WHAT YOU SHOULD DO — At the line containing "Image resolution: width=1016", begin an exact copy, and continue through the last line of the entries below. Leave out any pictures.

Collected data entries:
§
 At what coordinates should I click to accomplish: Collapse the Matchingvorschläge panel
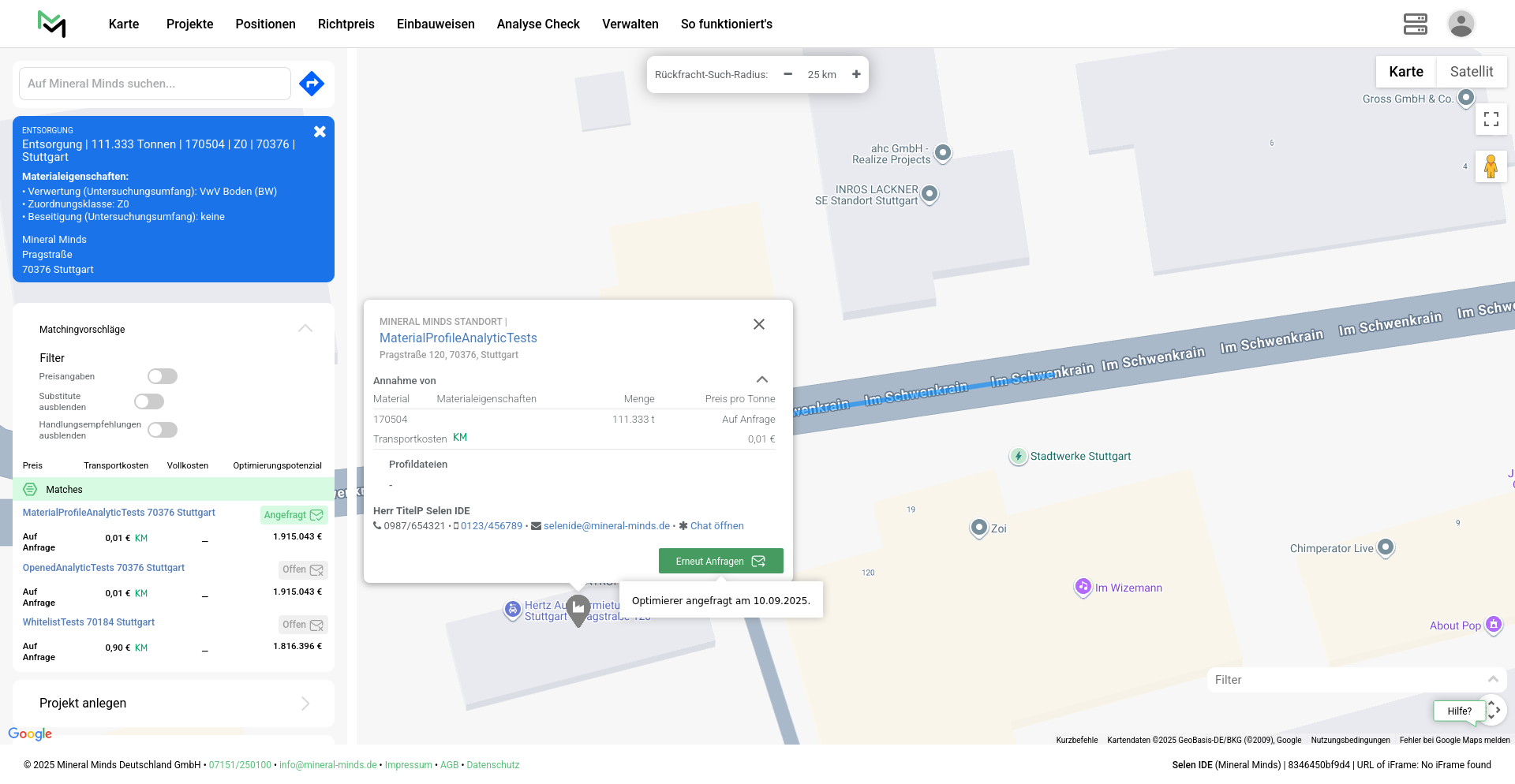point(305,329)
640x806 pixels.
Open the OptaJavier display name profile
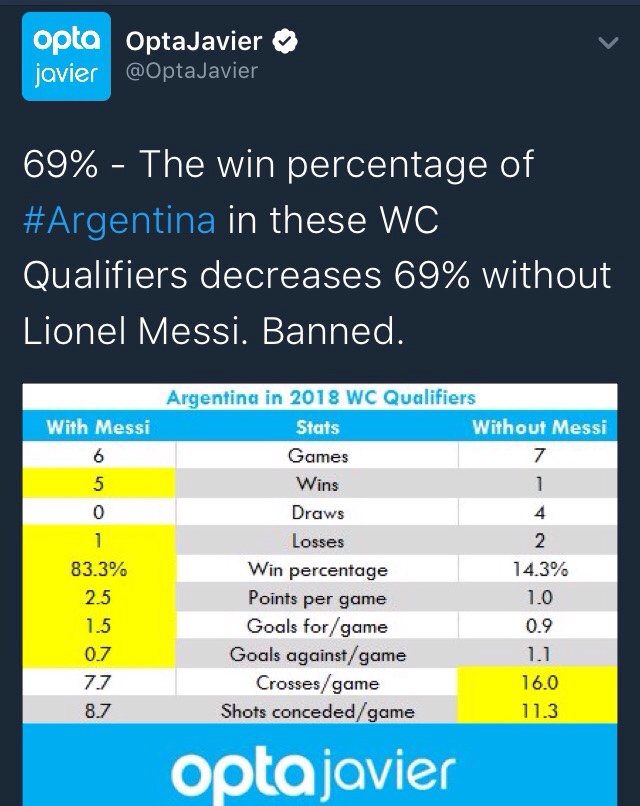(x=193, y=43)
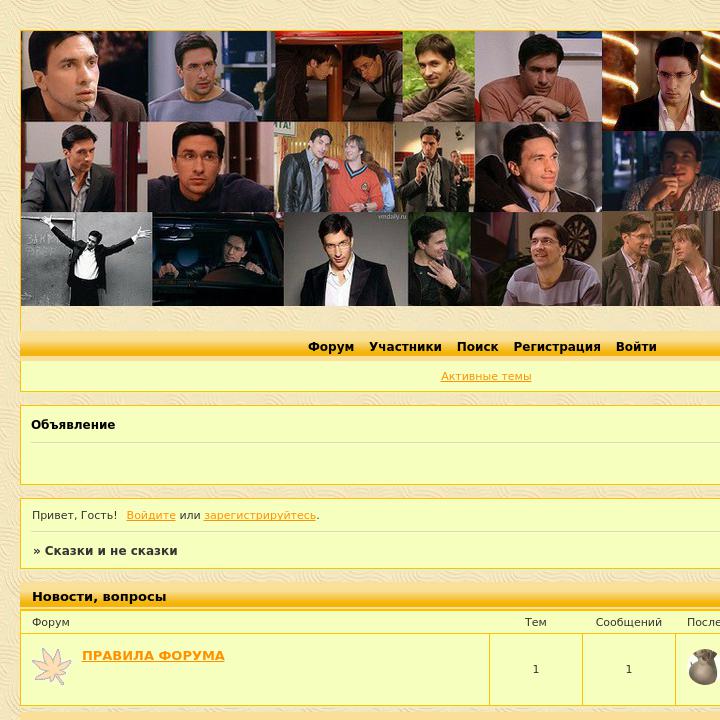Follow the Активные темы link

pyautogui.click(x=486, y=376)
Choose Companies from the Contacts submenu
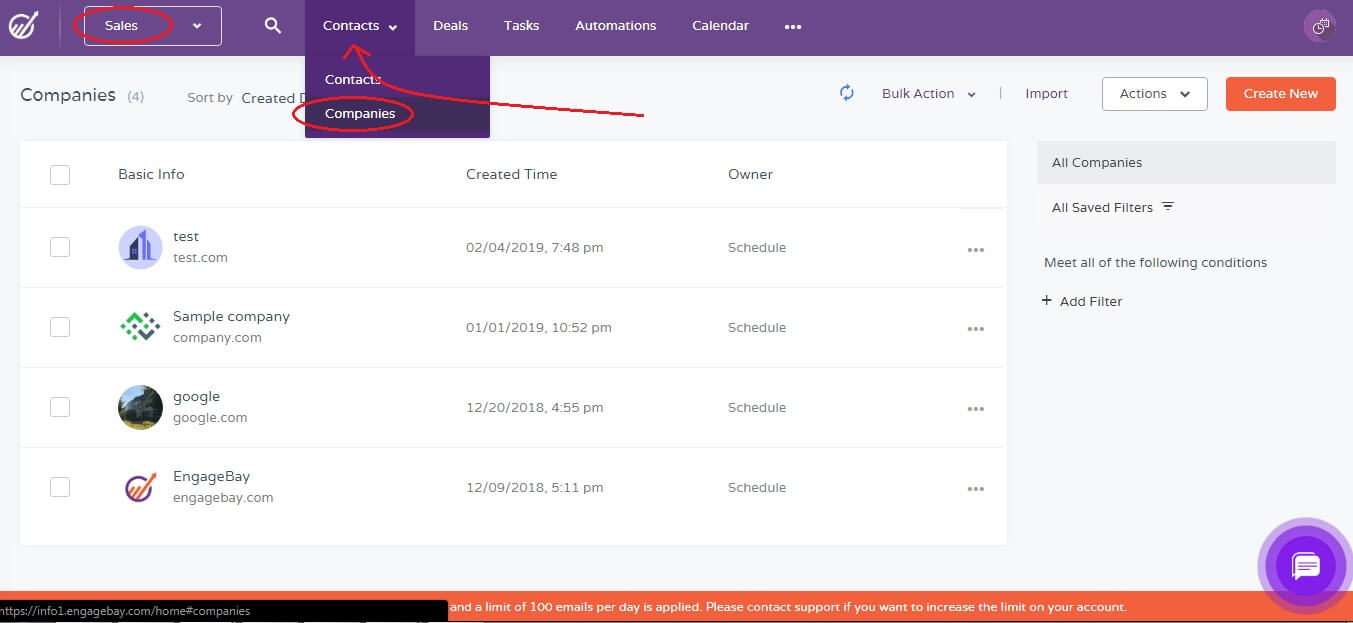The width and height of the screenshot is (1353, 623). point(360,114)
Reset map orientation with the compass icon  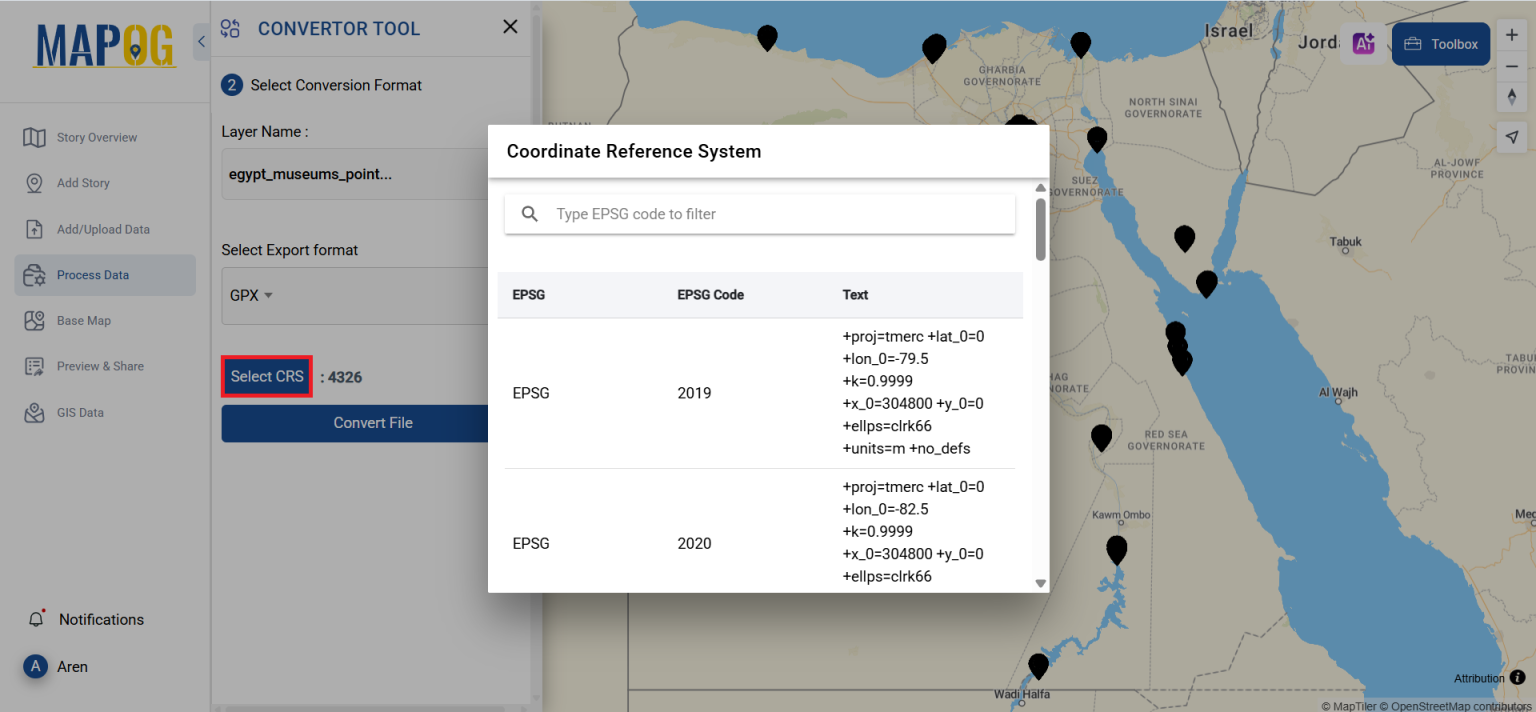1513,97
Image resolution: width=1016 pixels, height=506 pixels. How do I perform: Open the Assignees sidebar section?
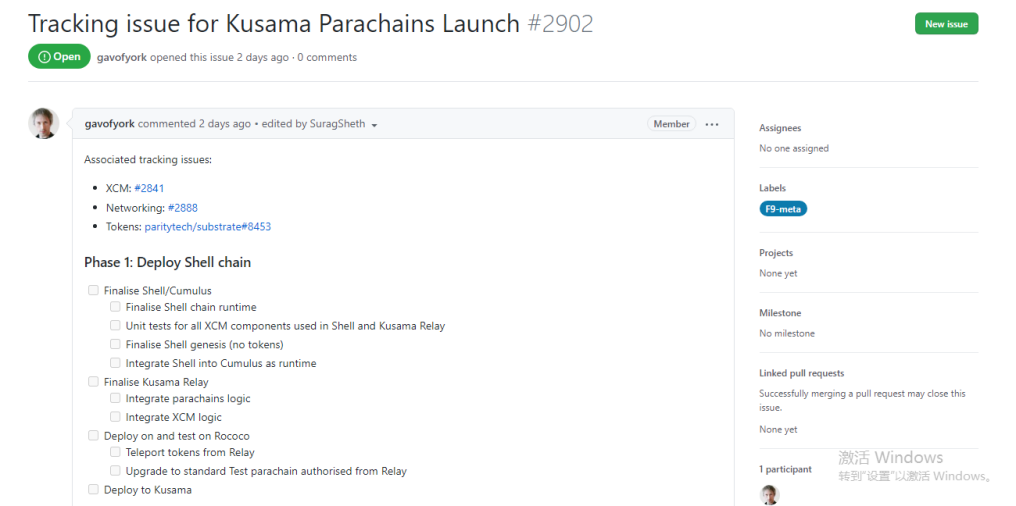tap(780, 128)
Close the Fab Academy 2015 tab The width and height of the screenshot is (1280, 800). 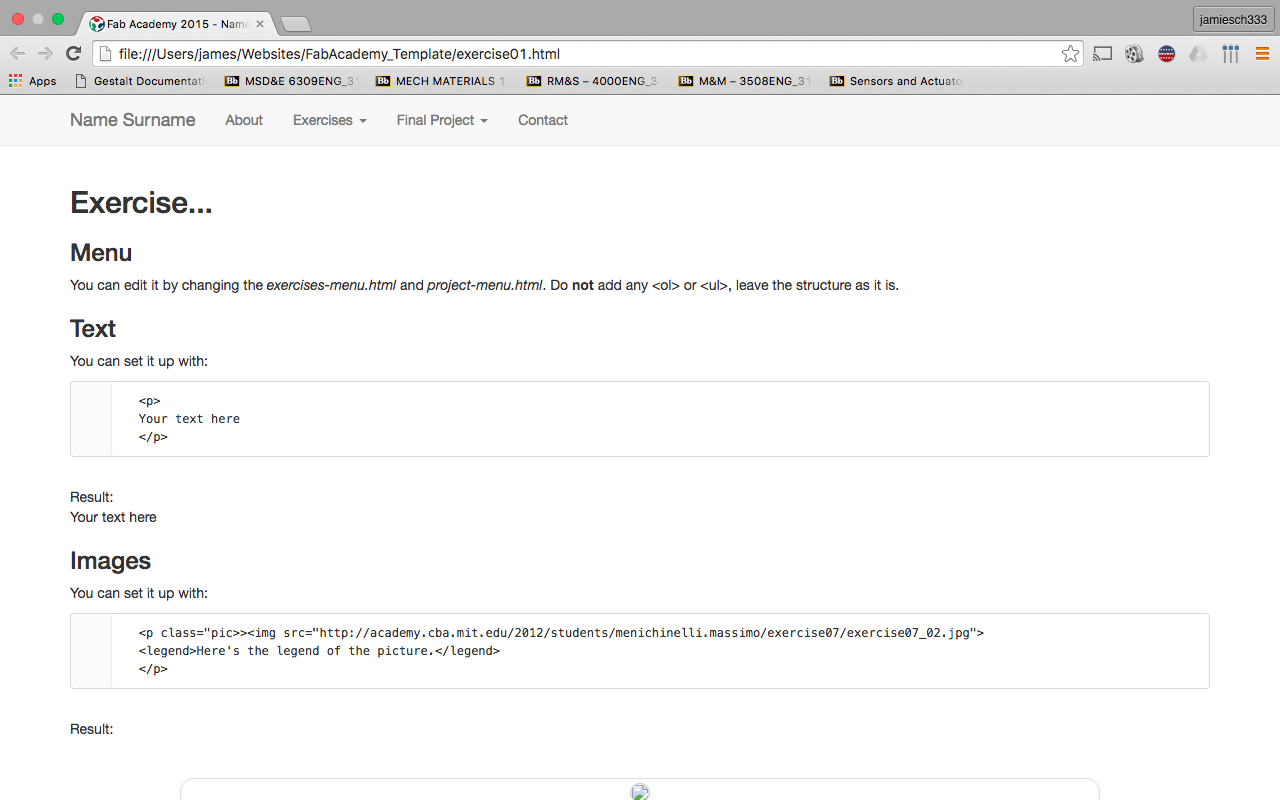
§
PROBLEM SOLUTION —
Image resolution: width=1016 pixels, height=506 pixels. How do I perform: Open the Assignees sidebar section?
tap(780, 128)
Close the Fab Academy 2015 tab The width and height of the screenshot is (1280, 800). 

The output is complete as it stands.